China’s leading electric arc furnace (EAF) steelmaker, Jiangsu Shagang Group, has reduced its scrap purchase prices in June 2022 considering weak domestic finished steel sales and falling billets and finished steel prices to varying degrees amid tepid transactions. In line, the ongoing monsoon also impacted the construction activities in Jiangsu.

The steelmaker cut its scrap procurement prices by RMB 50/tonne (t) ($7/t), for all grades with immediate effect, sources confirmed.

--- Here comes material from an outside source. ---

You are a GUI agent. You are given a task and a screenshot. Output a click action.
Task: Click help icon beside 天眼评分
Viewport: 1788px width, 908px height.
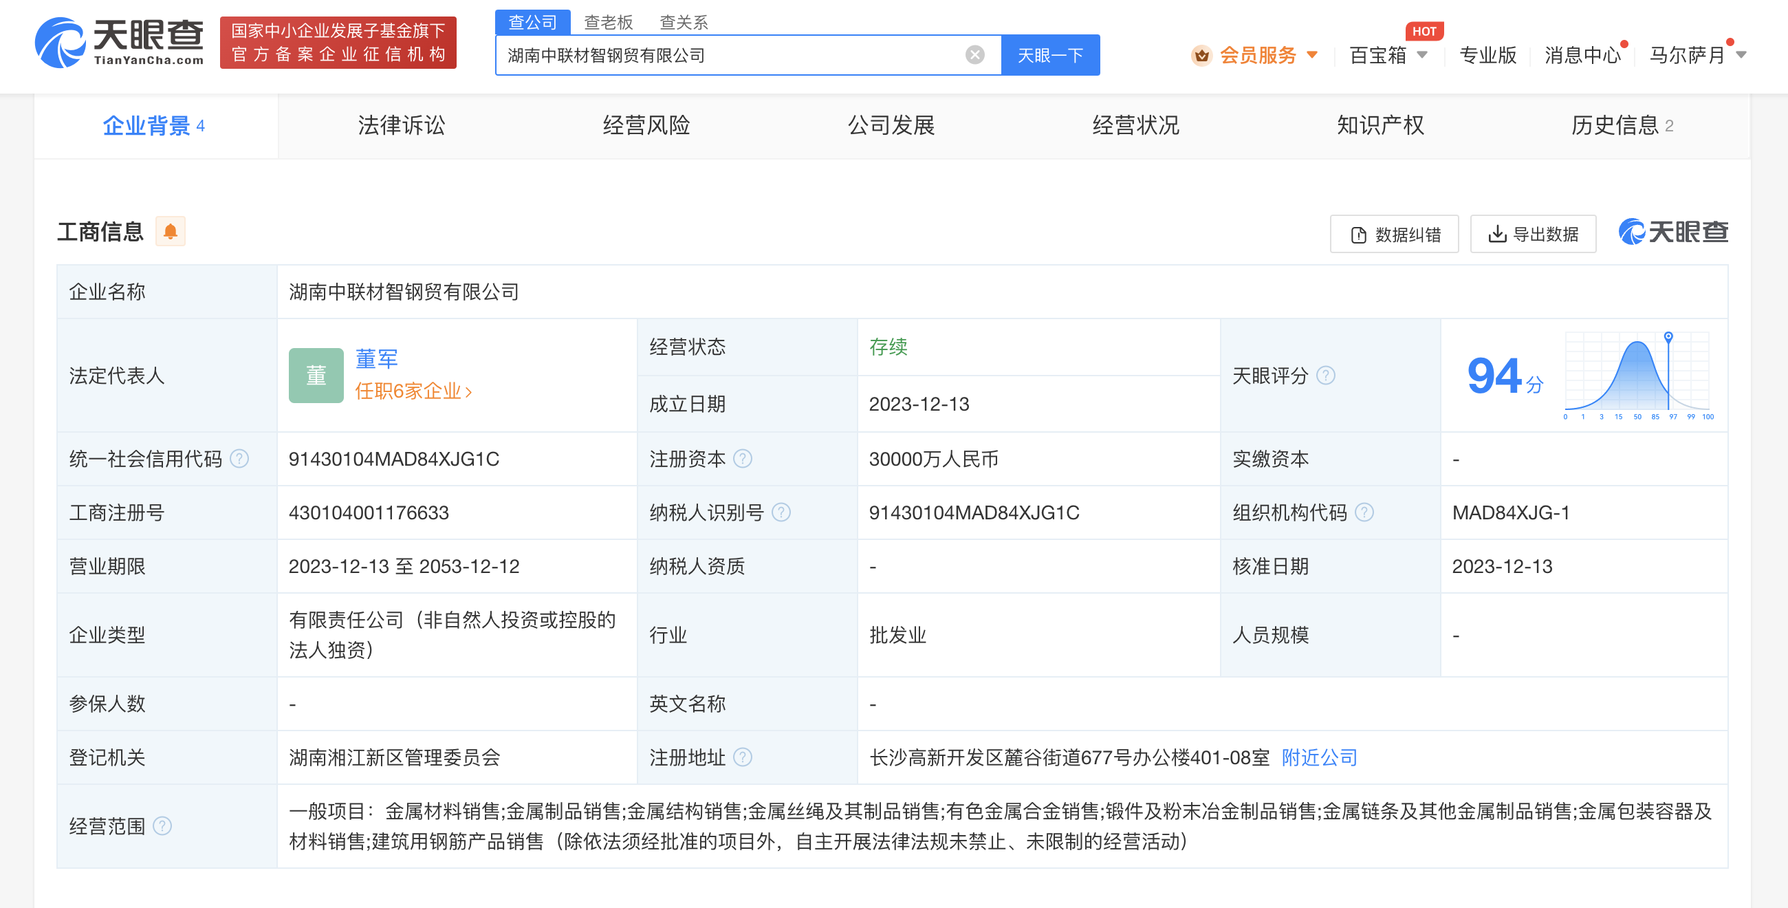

With this downward correction, current prices of HMS (6-10 mm) stand at RMB 3,770/t ($560/t), including 13% VAT, delivered to headquarters.

Market scenario-

  • Billet prices soften: Steel billet prices in China’s Tangshan fell sharply by RMB 90/t ($13/t) d-o-d on 13 June 2022 following a steep decline in rebar futures. Prices stood at RMB 4,430/t ($658/t), inclusive of 13% VAT.
  • Rebar futures slump: According to data maintained with SteelMint, China’s SHFE re-bar futures contract for October 2022 delivery closed at RMB 4,691/t ($696/t) on 13 June, falling by RMB 102/t ($15/t) against last week’s closing.
  • Imported scrap prices fall: Imported scrap prices, too, noticed a sharp fall of $10/t d-o-d on 13 June. Prices of Japanese H2 stand at $470/t CIF and USA-origin shredded material at $504/t CFR.
  • Spot iron ore prices fall on low demand: As Chinese mills are looking to cut production due to limited seasonal demand, benchmark Fe 62% fines prices fell by nearly $5/t d-o-d to $136.6/t CFR China on 13 June.

Outlook
It is expected that scrap prices may fluctuate in the near term as the market is weak because both supply and demand are low.